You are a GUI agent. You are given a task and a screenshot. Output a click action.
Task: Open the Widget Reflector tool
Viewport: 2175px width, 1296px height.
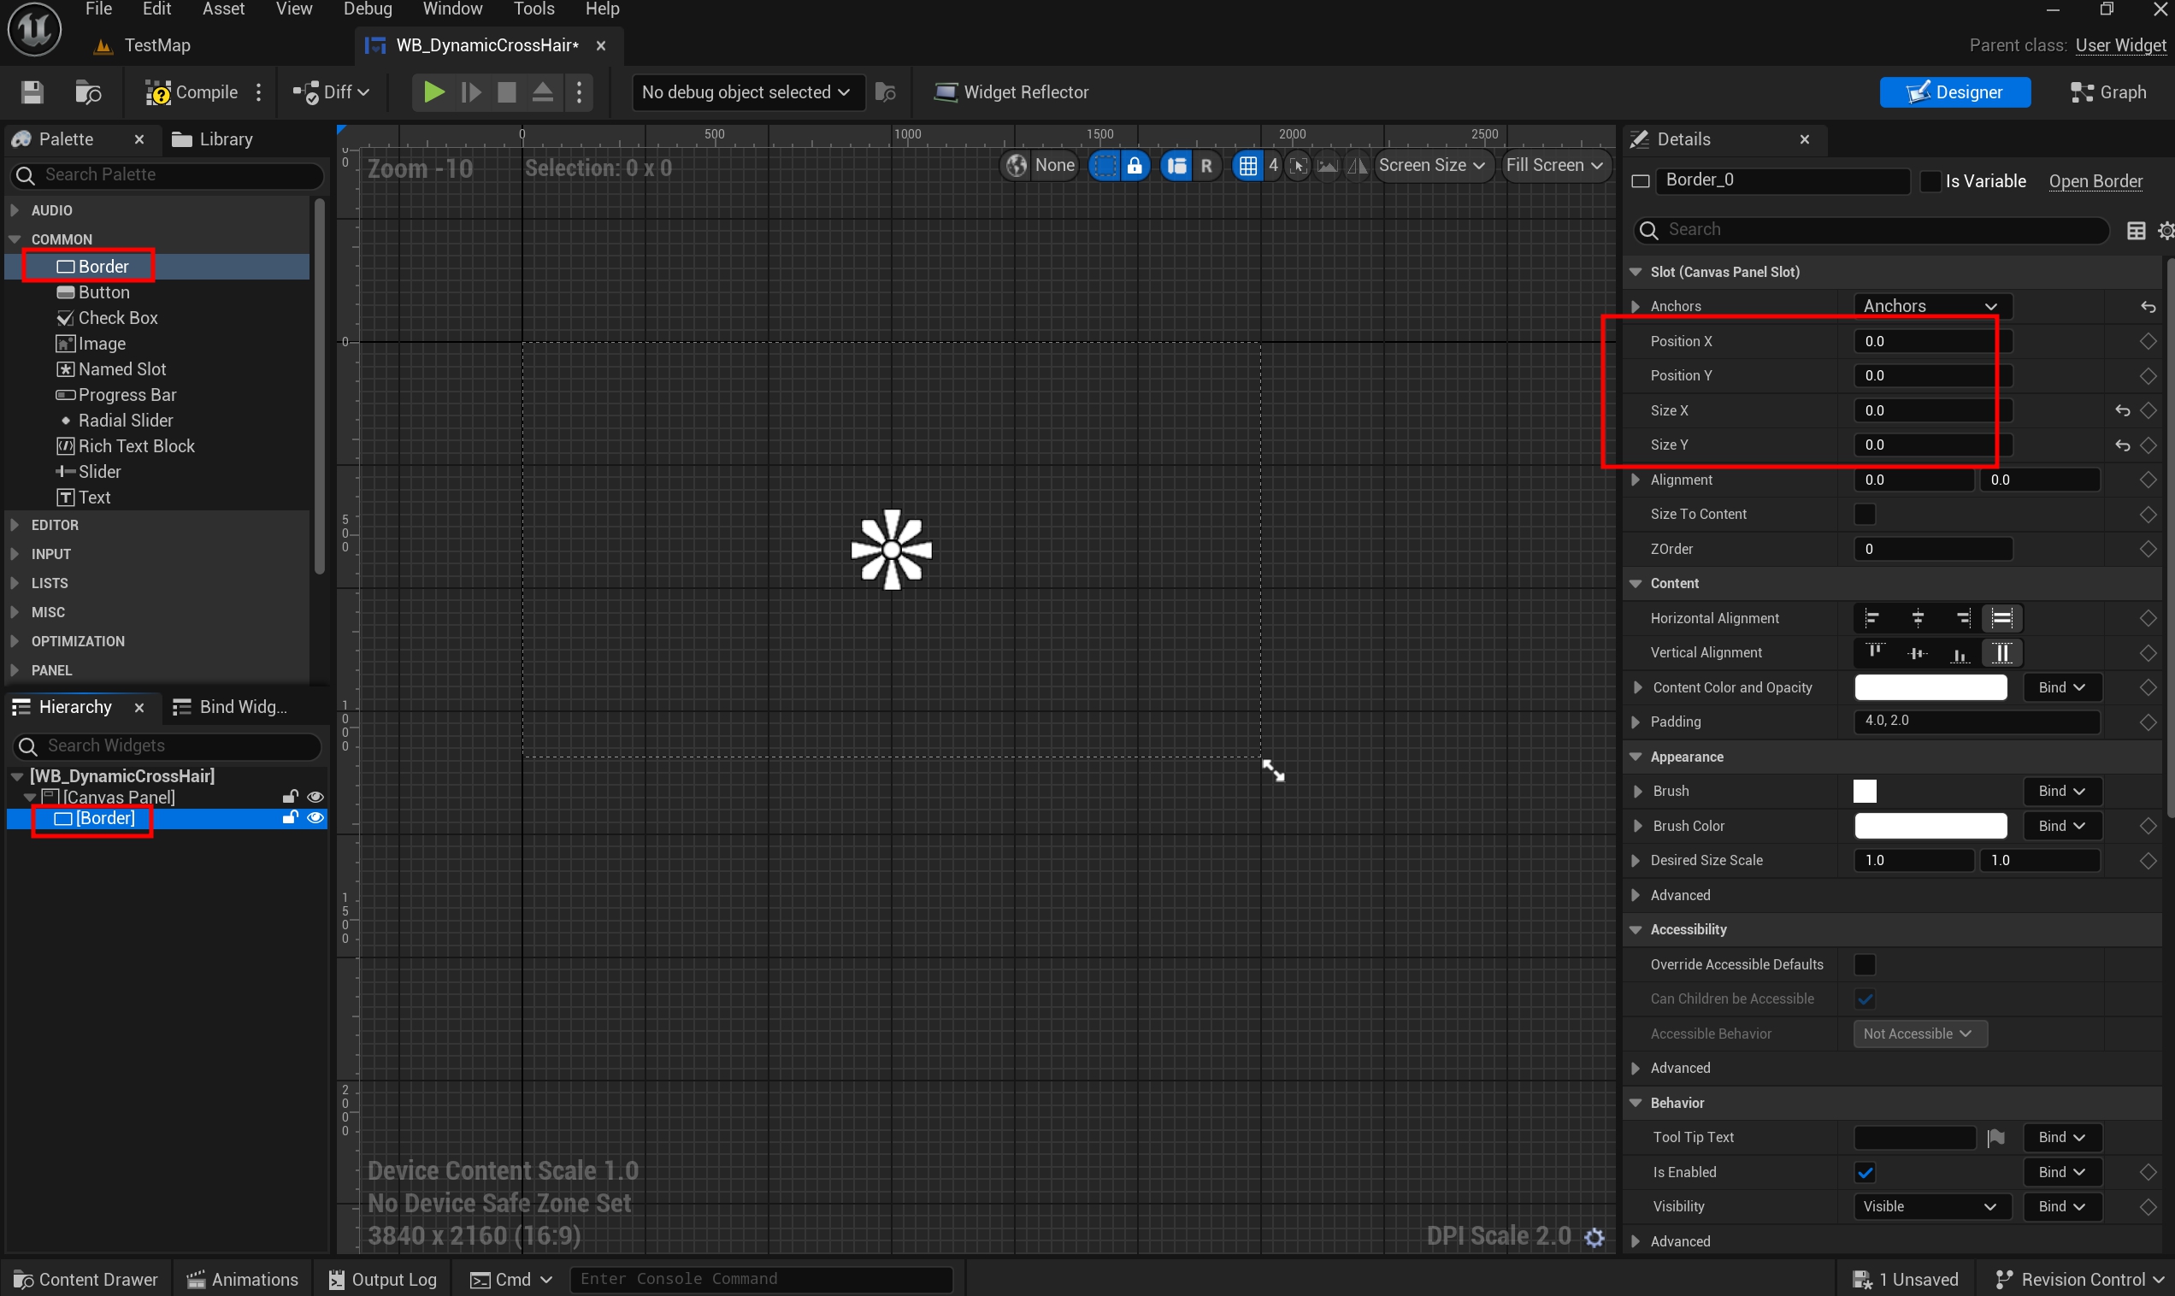pos(1012,92)
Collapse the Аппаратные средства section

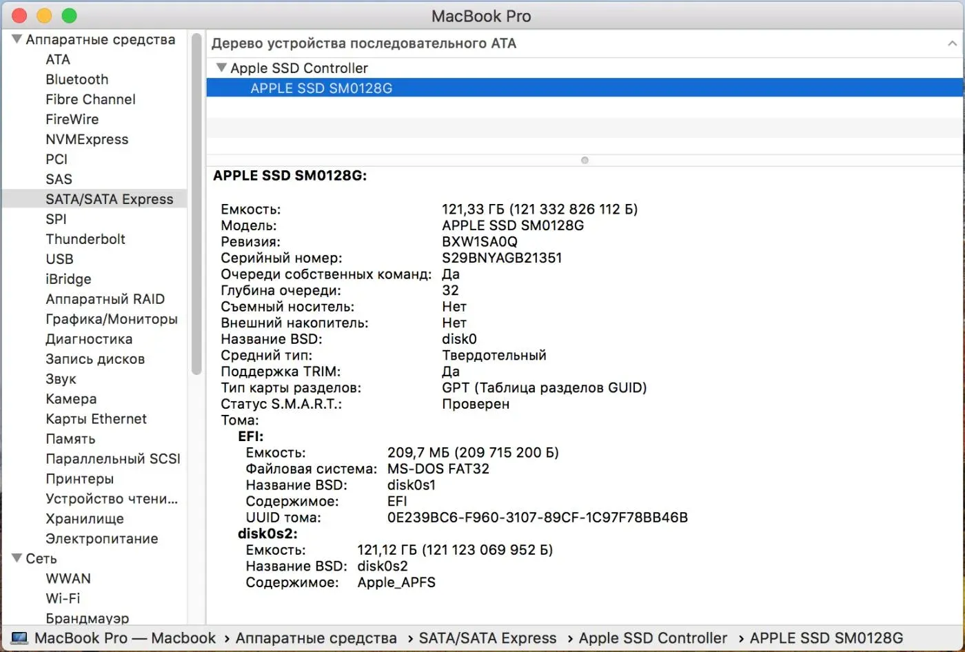17,40
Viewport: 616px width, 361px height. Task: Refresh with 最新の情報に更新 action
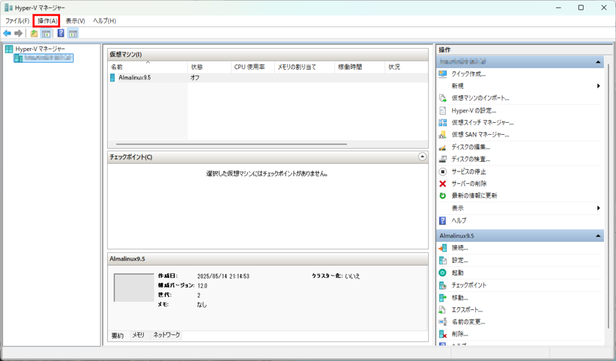(x=474, y=196)
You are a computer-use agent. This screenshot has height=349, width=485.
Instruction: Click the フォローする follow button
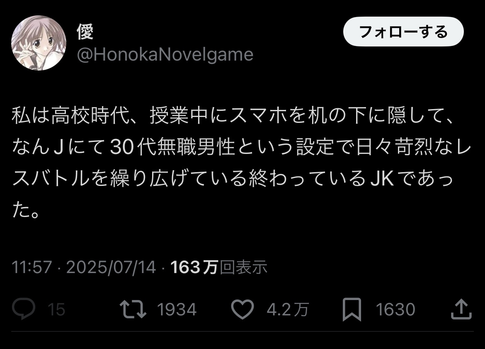[403, 32]
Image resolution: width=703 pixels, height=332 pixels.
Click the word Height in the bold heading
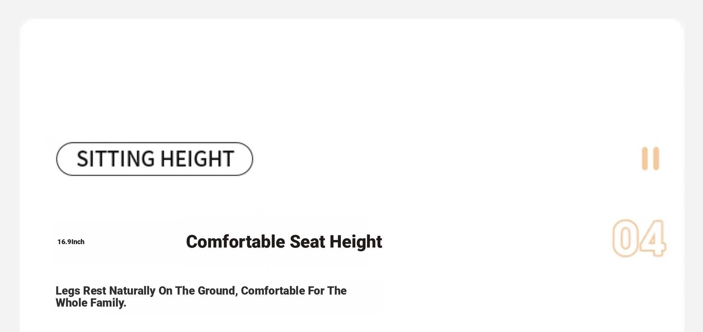click(356, 242)
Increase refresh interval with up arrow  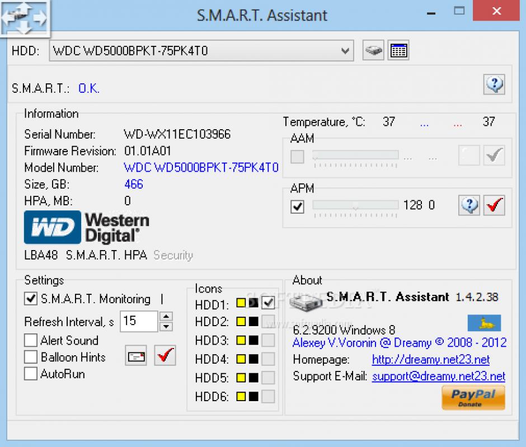click(x=166, y=317)
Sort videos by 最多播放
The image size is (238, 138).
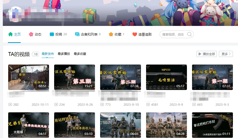[64, 54]
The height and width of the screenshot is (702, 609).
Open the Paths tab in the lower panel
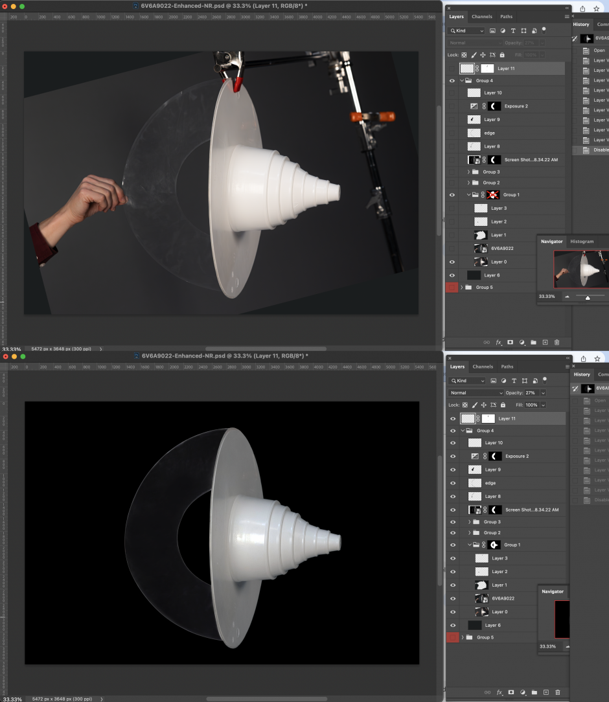tap(507, 367)
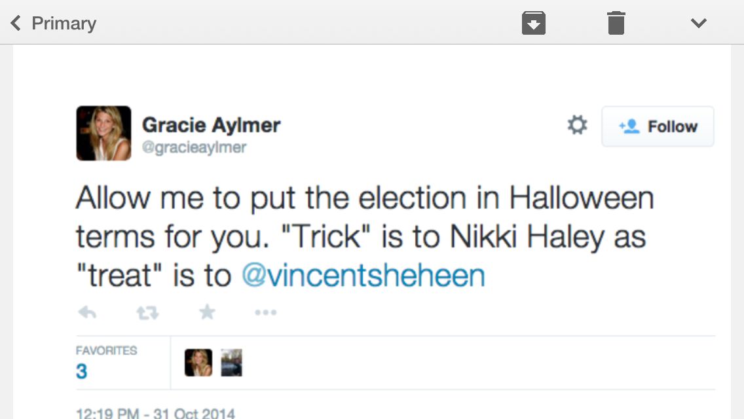
Task: Click the FAVORITES label
Action: coord(106,350)
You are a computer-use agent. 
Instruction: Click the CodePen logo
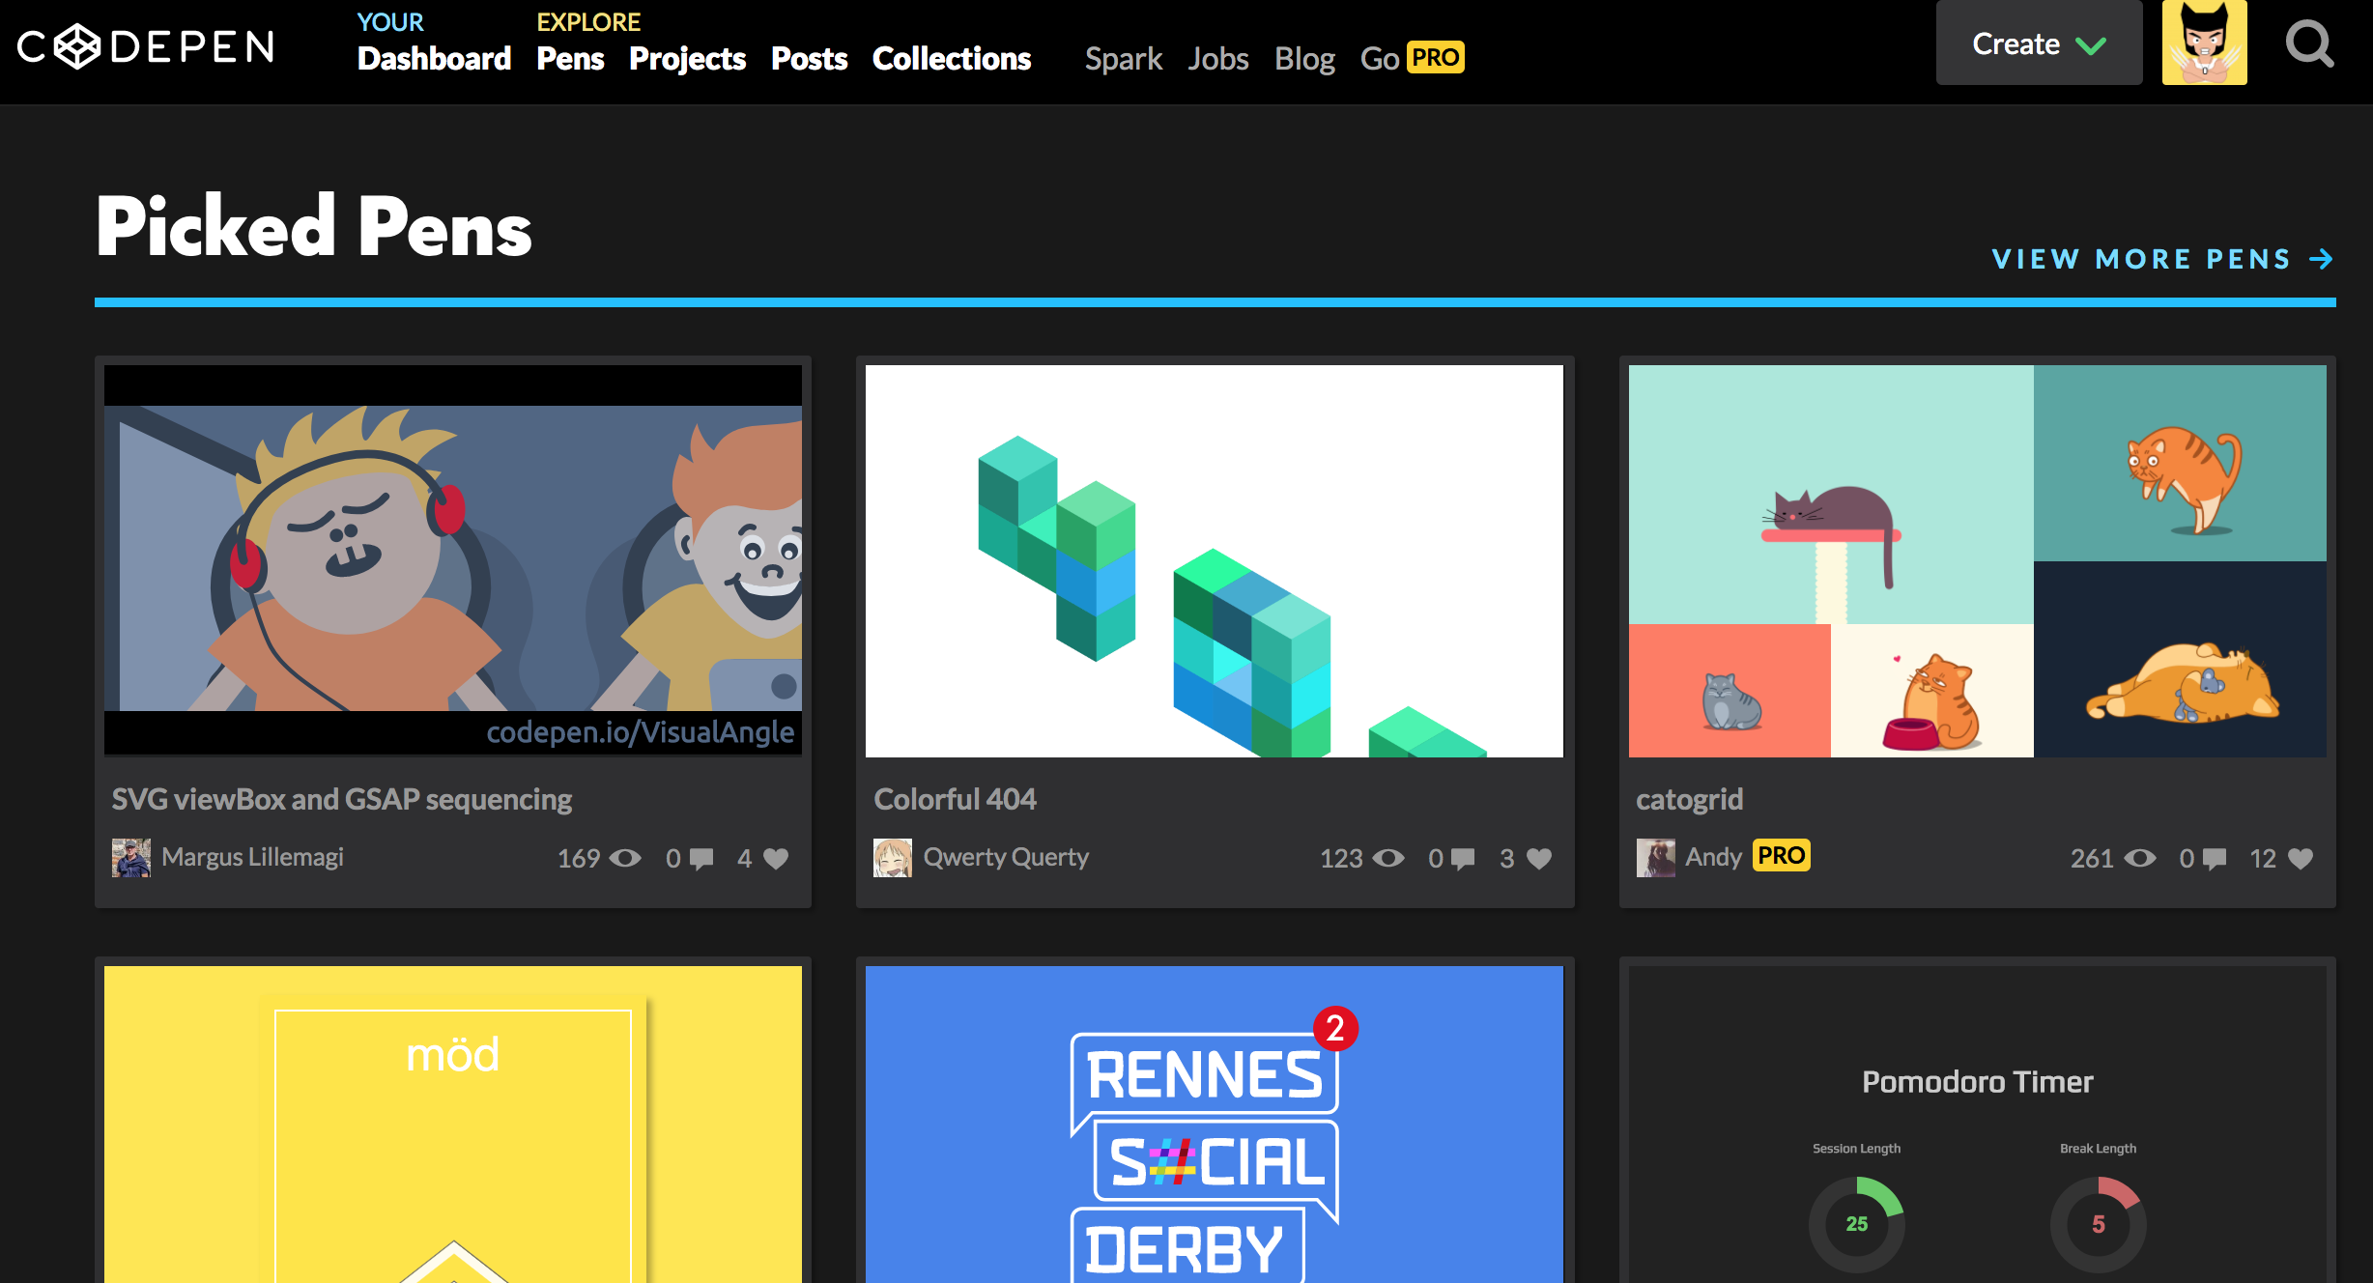147,46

[WHAT IS REQUIRED] Which lines in the data above contain the string "agent"? Pull out each of them in full.

[ANSWER BELOW]
You are a GUI agent. You are given a task and a screenshot. Output a click action.
You are a computer-use agent. This screenshot has height=349, width=485.
You are a computer-use agent. 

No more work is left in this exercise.